[Directions] Pick up the article below on real-time data processing and keep writing after its final heading.
====== Quoted passage ======
Growth—January 08, 2021

Why real-time data processing matters

Business-critical systems shouldn't depend on slow data pipelines. Learn more about real-time data processing and how implementing it strategically can increase efficiency and accelerate growth.

Customer data has become one of the most valuable resources in business. In 2020, the global big data market was estimated to have been worth $189 billion, and by 2025 that valuation is expected to grow to $225 billion. Such forecasts have led The Economist and others to dub data the new oil.

While the comparison makes for a good headline, it’s worth noting that there’s a key difference between data as an asset and oil as an asset–the way in which each stores value over time.

For product managers and growth teams using first-party data to understand customer engagement and power contextual customer experiences, the value of a data point is correlated with the recency of its creation. The longer that a data point is in a “processing” stage before it can be accessed by business users, the less valuable it is when activated. In order to maximize the value of the data you’re collecting and deliver the best experiences to your customers, it’s critical to ensure that you’re able access data in as close to real-time as possible and avoid batch data processing where you can.

What’s the difference between batch and real-time data processing?
====== Data section ======
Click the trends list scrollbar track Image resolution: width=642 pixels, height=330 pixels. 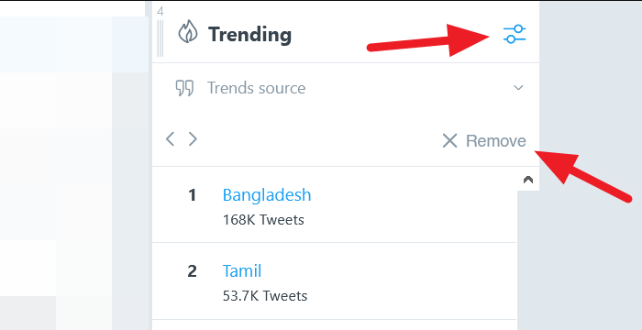[528, 260]
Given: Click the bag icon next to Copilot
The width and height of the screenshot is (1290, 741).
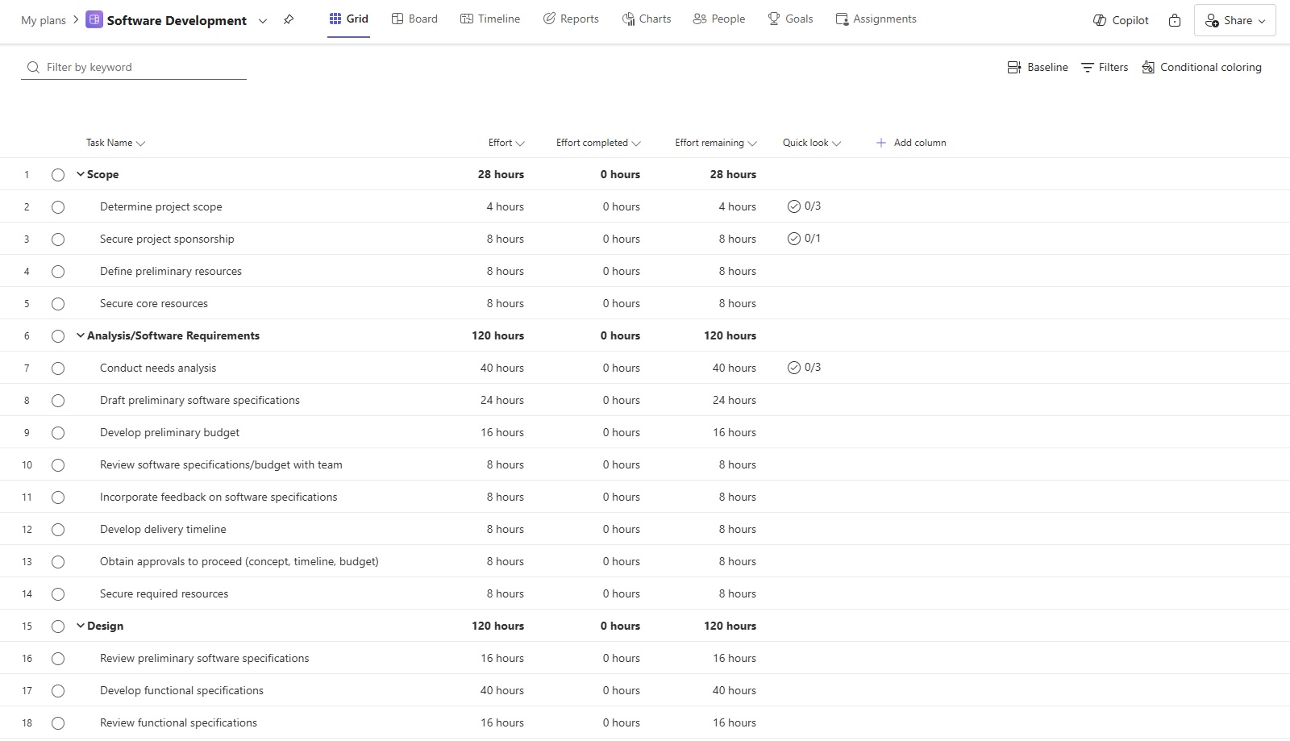Looking at the screenshot, I should pyautogui.click(x=1175, y=20).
======
[Result for this exercise]
As a customer engages with your app and/or website, data is continually being created in the form of engagement events and attributes. Once this data is created, there are two ways in which you can collect it to your business systems: Batch processing and real-time stream processing.

Batch processing is the loading of data at rest from a data storage system to an analytics or customer engagement data system. During batch processing, it’s common that data points will be transformed to match the destination schema. Batch processing can take anywhere from hours to days, depending on the size of the data set being processed.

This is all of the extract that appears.